What a fucking pile of shit.

My wife likes movies I despise, and I like movies she despises. A match made in heaven.

We look at the movies, she usually likes to watch cartoons because they are funny and she describes movies she likes as one’s where she doesn’t have to think; wonderful. So, she picks this dog shit movie for some reason, probably because it looks like a kid’s movie. I know it’s going to be a dog shit movie and I was right. But, she has broken me and I listen to her regardless.

I saw the first one and I hated it. I told myself never again. I don’t think I’ve ever read an R.L. Stine book in my life. But maybe he’s a genius, be the Stephen King of little kids. But I’m guessing the horror genre is much better with gratuitous sex and violence. I’m a big Stephen King fan though. And when I mean Stephen King fan, I mean his movies. I don’t read shit. And whenever I say I read a book, I probably just audio booked it when I was driving to some random place.

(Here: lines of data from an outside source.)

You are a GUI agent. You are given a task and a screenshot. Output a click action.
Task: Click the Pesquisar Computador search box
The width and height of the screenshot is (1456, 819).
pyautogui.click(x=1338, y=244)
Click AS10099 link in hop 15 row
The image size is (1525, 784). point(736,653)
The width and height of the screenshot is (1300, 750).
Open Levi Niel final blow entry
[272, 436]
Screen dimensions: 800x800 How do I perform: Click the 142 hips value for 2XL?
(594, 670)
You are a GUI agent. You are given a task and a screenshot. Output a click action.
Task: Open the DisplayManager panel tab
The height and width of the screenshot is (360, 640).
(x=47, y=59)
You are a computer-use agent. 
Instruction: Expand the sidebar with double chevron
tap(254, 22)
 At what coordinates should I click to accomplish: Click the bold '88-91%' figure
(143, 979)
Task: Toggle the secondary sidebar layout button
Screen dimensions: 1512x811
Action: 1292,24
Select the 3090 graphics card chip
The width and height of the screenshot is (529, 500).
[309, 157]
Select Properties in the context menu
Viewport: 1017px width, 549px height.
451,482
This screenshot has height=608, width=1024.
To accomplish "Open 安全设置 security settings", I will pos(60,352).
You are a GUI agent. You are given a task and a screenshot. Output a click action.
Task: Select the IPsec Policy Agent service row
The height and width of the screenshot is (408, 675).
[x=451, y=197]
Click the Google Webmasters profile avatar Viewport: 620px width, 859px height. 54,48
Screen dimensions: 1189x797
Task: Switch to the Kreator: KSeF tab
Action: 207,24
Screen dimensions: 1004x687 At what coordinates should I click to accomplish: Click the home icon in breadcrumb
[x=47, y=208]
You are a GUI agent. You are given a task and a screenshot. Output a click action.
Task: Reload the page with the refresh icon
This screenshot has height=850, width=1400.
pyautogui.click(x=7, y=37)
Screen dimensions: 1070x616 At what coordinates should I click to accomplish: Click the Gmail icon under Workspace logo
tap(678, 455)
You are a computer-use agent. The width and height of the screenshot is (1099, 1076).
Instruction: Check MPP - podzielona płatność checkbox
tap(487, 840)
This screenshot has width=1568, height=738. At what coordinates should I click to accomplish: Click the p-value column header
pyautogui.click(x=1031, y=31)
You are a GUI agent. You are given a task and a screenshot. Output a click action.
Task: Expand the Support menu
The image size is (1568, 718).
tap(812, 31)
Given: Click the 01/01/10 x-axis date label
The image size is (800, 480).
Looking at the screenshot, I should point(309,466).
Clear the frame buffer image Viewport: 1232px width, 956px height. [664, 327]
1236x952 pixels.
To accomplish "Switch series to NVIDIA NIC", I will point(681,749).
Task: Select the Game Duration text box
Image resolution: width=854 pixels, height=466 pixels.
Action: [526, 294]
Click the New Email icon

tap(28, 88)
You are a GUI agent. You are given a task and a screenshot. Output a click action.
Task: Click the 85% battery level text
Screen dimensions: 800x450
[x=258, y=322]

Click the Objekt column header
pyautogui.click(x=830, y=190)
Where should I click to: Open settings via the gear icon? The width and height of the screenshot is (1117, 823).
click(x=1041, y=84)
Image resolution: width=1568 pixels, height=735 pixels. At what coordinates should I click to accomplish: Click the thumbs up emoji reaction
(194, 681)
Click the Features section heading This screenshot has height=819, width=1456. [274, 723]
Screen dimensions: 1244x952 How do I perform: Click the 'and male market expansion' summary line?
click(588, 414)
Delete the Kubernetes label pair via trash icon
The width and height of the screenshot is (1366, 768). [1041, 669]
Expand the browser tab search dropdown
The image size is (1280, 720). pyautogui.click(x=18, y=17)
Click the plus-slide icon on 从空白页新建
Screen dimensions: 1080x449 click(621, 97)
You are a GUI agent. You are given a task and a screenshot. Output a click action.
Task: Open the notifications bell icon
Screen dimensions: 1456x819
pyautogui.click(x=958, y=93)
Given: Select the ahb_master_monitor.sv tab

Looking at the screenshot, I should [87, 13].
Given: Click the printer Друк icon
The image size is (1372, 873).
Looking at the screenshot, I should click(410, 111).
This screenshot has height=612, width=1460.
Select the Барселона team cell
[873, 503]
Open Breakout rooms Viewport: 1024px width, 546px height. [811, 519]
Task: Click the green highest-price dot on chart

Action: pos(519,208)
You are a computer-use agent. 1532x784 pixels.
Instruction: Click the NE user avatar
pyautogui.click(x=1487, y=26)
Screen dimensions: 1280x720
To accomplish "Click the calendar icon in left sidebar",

<spoiler alert> For a movie you really shouldn’t give a shit about anyways. Movie starts out with a semi-hot high school girl. Then there’s this fat kid who wouldn’t last 5 minutes in jail. Whatever that kid does, he should not break the law, because if he is sent to the pen, he is fucking cookie dough for the rest of his stay at the pen. Then there’s this nerdy black kid who gets picked on by a white kid. You know that black kid is going to grow up in a year and just beat the shit out of that white kid. A white kid picking on a “nerdy” black kid, come on.

I find it amazing how they scrape out a movie with the premise of R.L. Stine and Goosebumps. “How do we use this shit to make a movie?” So, these two nerds find an R.L. Stine book, and this creepy fucking ventriloquist dummy pops out of the book. That’s fucking cool. I think the dummy’s voice is from the Tales from the Crypt guy. Very good. I didn’t check the credits, but I’m probably right. It could’ve also been Luke Skywalker too. Good voice work.

This dummy then just wreaks havoc on people and scares the shit out of them.

Asian guy from Hangover, kind of hate his guts and don’t think he’s funny.

Chris Parnell from Saturday Night Live, feel bad for the guy because all his buddies became super fucking stars. We all can’t be winners at Saturday Night Live. All I know is he’s doing better in life than I am.

The cop from Reno 911, she’s getting fucking old. It looks like she’s been doing some quality work these days.

The thing I liked was the special effects. I expected the special effects to be dog shit, but when that dummy went into that Halloween store and brought shit alive, it looked very cool. Kudos on that. Pretty sick.

Jack motherfucking Black-what the fuck has this guy been doing the past couple of years? He was actually very funny for the parts he did. I feel he didn’t even want to be in the movie to tell you the truth. There was a joke where he saw a red balloon, and he said, “I knew I came up with that first.” Fuck you Stephen King. Then there was this line where he was supposed to say “horrors” but it sounded like “whores.” “All the whores in the world can’t compare to this book.” I was fucking laughing. I kind of liked him in this movie but I think he may be becoming into a Hollywood whore. Stick to your guns jack black.

Don’t watch this fucking pile of shit movie.